What you need to do: Copy the records below line for line, with no changes.
┄┄┄┄┄┄
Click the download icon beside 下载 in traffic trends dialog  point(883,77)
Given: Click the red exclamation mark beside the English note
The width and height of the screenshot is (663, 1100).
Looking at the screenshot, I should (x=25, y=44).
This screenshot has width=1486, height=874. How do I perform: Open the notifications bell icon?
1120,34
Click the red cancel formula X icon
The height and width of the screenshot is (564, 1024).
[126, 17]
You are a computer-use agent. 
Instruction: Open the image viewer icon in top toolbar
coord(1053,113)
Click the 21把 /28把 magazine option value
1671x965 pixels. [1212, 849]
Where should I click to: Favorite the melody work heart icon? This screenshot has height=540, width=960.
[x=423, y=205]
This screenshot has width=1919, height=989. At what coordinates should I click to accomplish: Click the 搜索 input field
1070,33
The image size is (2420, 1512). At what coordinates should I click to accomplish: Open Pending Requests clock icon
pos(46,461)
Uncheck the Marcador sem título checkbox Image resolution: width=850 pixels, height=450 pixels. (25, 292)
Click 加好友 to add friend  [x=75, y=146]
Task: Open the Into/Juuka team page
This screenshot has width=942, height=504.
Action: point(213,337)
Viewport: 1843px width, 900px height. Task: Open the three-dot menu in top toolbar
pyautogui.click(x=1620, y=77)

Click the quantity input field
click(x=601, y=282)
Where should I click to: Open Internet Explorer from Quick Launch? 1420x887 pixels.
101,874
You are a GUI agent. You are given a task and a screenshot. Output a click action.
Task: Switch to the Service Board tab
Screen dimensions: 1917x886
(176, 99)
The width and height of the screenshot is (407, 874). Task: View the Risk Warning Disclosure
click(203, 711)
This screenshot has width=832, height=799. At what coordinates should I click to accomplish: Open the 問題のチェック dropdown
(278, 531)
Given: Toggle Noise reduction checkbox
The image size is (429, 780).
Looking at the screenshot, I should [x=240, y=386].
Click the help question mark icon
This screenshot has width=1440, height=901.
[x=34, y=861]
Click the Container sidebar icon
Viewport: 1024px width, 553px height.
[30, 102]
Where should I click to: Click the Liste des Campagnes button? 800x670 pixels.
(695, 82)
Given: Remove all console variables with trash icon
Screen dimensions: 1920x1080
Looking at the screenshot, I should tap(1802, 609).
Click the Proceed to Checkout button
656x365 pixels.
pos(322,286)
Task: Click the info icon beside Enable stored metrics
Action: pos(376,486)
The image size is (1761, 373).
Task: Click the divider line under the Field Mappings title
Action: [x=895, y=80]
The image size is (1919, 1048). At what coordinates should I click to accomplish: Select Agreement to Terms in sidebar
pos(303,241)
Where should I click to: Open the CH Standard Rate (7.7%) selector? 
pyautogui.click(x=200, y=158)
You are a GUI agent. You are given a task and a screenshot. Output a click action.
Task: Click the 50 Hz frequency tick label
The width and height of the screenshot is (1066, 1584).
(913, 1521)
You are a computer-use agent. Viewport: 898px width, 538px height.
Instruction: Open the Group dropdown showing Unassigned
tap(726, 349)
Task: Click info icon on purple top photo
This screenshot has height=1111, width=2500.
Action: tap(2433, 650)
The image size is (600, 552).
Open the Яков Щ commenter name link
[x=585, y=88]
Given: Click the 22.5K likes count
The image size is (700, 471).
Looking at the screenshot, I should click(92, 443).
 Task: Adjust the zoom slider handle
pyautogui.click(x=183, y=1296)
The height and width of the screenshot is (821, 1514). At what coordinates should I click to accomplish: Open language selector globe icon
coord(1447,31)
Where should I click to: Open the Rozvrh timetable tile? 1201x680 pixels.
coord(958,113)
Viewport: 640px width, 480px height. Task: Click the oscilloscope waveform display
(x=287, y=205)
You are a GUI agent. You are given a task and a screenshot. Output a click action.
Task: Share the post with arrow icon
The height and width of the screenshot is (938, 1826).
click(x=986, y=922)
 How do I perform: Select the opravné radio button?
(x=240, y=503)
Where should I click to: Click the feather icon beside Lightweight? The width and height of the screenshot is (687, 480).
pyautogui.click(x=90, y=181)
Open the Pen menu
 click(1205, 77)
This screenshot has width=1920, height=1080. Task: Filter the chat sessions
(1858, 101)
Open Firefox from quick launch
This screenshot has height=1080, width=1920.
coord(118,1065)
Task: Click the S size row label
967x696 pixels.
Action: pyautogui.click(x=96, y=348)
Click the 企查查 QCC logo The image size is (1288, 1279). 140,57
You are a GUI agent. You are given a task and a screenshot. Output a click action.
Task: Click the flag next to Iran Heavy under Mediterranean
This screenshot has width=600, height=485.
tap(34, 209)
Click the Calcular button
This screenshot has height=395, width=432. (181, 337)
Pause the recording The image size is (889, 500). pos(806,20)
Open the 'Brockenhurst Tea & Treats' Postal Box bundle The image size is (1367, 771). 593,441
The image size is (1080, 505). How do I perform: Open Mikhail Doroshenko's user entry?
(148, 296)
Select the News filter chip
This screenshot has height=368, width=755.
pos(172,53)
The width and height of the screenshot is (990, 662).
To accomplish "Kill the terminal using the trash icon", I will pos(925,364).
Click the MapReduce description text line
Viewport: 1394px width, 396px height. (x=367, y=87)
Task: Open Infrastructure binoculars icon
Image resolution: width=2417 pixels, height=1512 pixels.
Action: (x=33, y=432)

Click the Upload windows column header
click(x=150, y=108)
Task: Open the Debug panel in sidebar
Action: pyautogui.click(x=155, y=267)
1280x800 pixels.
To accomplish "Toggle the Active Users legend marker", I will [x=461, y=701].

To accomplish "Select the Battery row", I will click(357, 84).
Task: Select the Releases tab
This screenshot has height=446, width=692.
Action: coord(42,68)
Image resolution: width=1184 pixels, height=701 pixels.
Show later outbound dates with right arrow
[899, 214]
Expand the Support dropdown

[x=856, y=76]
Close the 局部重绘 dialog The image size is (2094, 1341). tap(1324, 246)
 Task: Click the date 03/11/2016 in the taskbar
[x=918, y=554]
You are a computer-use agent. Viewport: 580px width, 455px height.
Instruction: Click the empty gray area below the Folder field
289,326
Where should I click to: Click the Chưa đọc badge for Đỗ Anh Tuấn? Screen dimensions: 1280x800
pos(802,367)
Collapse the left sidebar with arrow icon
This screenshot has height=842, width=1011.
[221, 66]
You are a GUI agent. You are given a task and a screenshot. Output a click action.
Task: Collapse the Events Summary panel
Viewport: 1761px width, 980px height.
┄┄┄┄┄┄
Problem solution:
Click the download icon beside 下载 in traffic trends dialog  point(883,77)
Given: Click the red exclamation mark beside the English note
The width and height of the screenshot is (663, 1100).
Looking at the screenshot, I should (x=25, y=44).
This screenshot has width=1486, height=874. How do I perform: Open the notifications bell icon?
1120,34
Click the red cancel formula X icon
The height and width of the screenshot is (564, 1024).
[126, 17]
You are a computer-use agent. 
Instruction: Open the image viewer icon in top toolbar
coord(1053,113)
Click the 21把 /28把 magazine option value
1671x965 pixels. [1212, 849]
Where should I click to: Favorite the melody work heart icon? This screenshot has height=540, width=960.
[x=423, y=205]
This screenshot has width=1919, height=989. At what coordinates should I click to accomplish: Click the 搜索 input field
1070,33
The image size is (2420, 1512). At what coordinates should I click to accomplish: Open Pending Requests clock icon
pos(46,461)
Uncheck the Marcador sem título checkbox Image resolution: width=850 pixels, height=450 pixels. (25, 292)
Click 加好友 to add friend  [x=75, y=146]
Task: Open the Into/Juuka team page
This screenshot has width=942, height=504.
Action: point(213,337)
Viewport: 1843px width, 900px height. Task: Open the three-dot menu in top toolbar
pyautogui.click(x=1620, y=77)

Click the quantity input field
click(x=601, y=282)
Where should I click to: Open Internet Explorer from Quick Launch? 1420x887 pixels.
101,874
You are a GUI agent. You are given a task and a screenshot. Output a click action.
Task: Switch to the Service Board tab
Screen dimensions: 1917x886
(176, 99)
The width and height of the screenshot is (407, 874). Task: View the Risk Warning Disclosure
click(203, 711)
This screenshot has width=832, height=799. At what coordinates should I click to accomplish: Open the 問題のチェック dropdown
(278, 531)
Given: Toggle Noise reduction checkbox
The image size is (429, 780).
Looking at the screenshot, I should [x=240, y=386].
Click the help question mark icon
This screenshot has width=1440, height=901.
[x=34, y=861]
Click the Container sidebar icon
Viewport: 1024px width, 553px height.
[30, 102]
Where should I click to: Click the Liste des Campagnes button? 800x670 pixels.
(695, 82)
Given: Remove all console variables with trash icon
Screen dimensions: 1920x1080
Looking at the screenshot, I should tap(1802, 609).
Click the Proceed to Checkout button
656x365 pixels.
pos(322,286)
Task: Click the info icon beside Enable stored metrics
Action: pos(376,486)
The image size is (1761, 373).
Task: Click the divider line under the Field Mappings title
Action: [x=895, y=80]
The image size is (1919, 1048). At what coordinates should I click to accomplish: Select Agreement to Terms in sidebar
pos(303,241)
Where should I click to: Open the CH Standard Rate (7.7%) selector? 
pyautogui.click(x=200, y=158)
You are a GUI agent. You are given a task and a screenshot. Output a click action.
Task: Click the 50 Hz frequency tick label
The width and height of the screenshot is (1066, 1584).
(913, 1521)
You are a computer-use agent. Viewport: 898px width, 538px height.
Instruction: Open the Group dropdown showing Unassigned
tap(726, 349)
Task: Click info icon on purple top photo
This screenshot has height=1111, width=2500.
Action: tap(2433, 650)
The image size is (600, 552).
Open the Яков Щ commenter name link
[x=585, y=88]
Given: Click the 22.5K likes count
The image size is (700, 471).
Looking at the screenshot, I should click(92, 443).
 Task: Adjust the zoom slider handle
pyautogui.click(x=183, y=1296)
The height and width of the screenshot is (821, 1514). At what coordinates should I click to accomplish: Open language selector globe icon
coord(1447,31)
Where should I click to: Open the Rozvrh timetable tile? 1201x680 pixels.
coord(958,113)
Viewport: 640px width, 480px height. Task: Click the oscilloscope waveform display
(x=287, y=205)
You are a GUI agent. You are given a task and a screenshot. Output a click action.
Task: Share the post with arrow icon
The height and width of the screenshot is (938, 1826).
click(x=986, y=922)
 How do I perform: Select the opravné radio button?
(x=240, y=503)
Where should I click to: Click the feather icon beside Lightweight? The width and height of the screenshot is (687, 480).
pyautogui.click(x=90, y=181)
Open the Pen menu
 click(1205, 77)
This screenshot has width=1920, height=1080. Task: Filter the chat sessions
(1858, 101)
Open Firefox from quick launch
This screenshot has height=1080, width=1920.
coord(118,1065)
Task: Click the S size row label
967x696 pixels.
Action: pyautogui.click(x=96, y=348)
Click the 企查查 QCC logo The image size is (1288, 1279). 140,57
You are a GUI agent. You are given a task and a screenshot. Output a click action.
Task: Click the flag next to Iran Heavy under Mediterranean
This screenshot has width=600, height=485.
tap(34, 209)
Click the Calcular button
This screenshot has height=395, width=432. (181, 337)
Pause the recording The image size is (889, 500). pos(806,20)
Open the 'Brockenhurst Tea & Treats' Postal Box bundle The image size is (1367, 771). 593,441
The image size is (1080, 505). How do I perform: Open Mikhail Doroshenko's user entry?
(148, 296)
Select the News filter chip
This screenshot has height=368, width=755.
pos(172,53)
The width and height of the screenshot is (990, 662).
To accomplish "Kill the terminal using the trash icon", I will pos(925,364).
Click the MapReduce description text line
Viewport: 1394px width, 396px height. (x=367, y=87)
Task: Open Infrastructure binoculars icon
Image resolution: width=2417 pixels, height=1512 pixels.
Action: (x=33, y=432)

Click the Upload windows column header
click(x=150, y=108)
Task: Open the Debug panel in sidebar
Action: pyautogui.click(x=155, y=267)
1280x800 pixels.
To accomplish "Toggle the Active Users legend marker", I will [x=461, y=701].

To accomplish "Select the Battery row", I will click(357, 84).
Task: Select the Releases tab
This screenshot has height=446, width=692.
Action: coord(42,68)
Image resolution: width=1184 pixels, height=701 pixels.
Show later outbound dates with right arrow
[899, 214]
Expand the Support dropdown

[x=856, y=76]
Close the 局部重绘 dialog The image size is (2094, 1341). tap(1324, 246)
 Task: Click the date 03/11/2016 in the taskbar
[x=918, y=554]
You are a computer-use agent. Viewport: 580px width, 455px height.
Instruction: Click the empty gray area below the Folder field
289,326
Where should I click to: Click the Chưa đọc badge for Đỗ Anh Tuấn? Screen dimensions: 1280x800
pos(802,367)
Collapse the left sidebar with arrow icon
This screenshot has height=842, width=1011.
[221, 66]
You are a GUI agent. You are given a task and a screenshot. Output a click action.
Task: Collapse the Events Summary panel
Viewport: 1761px width, 980px height.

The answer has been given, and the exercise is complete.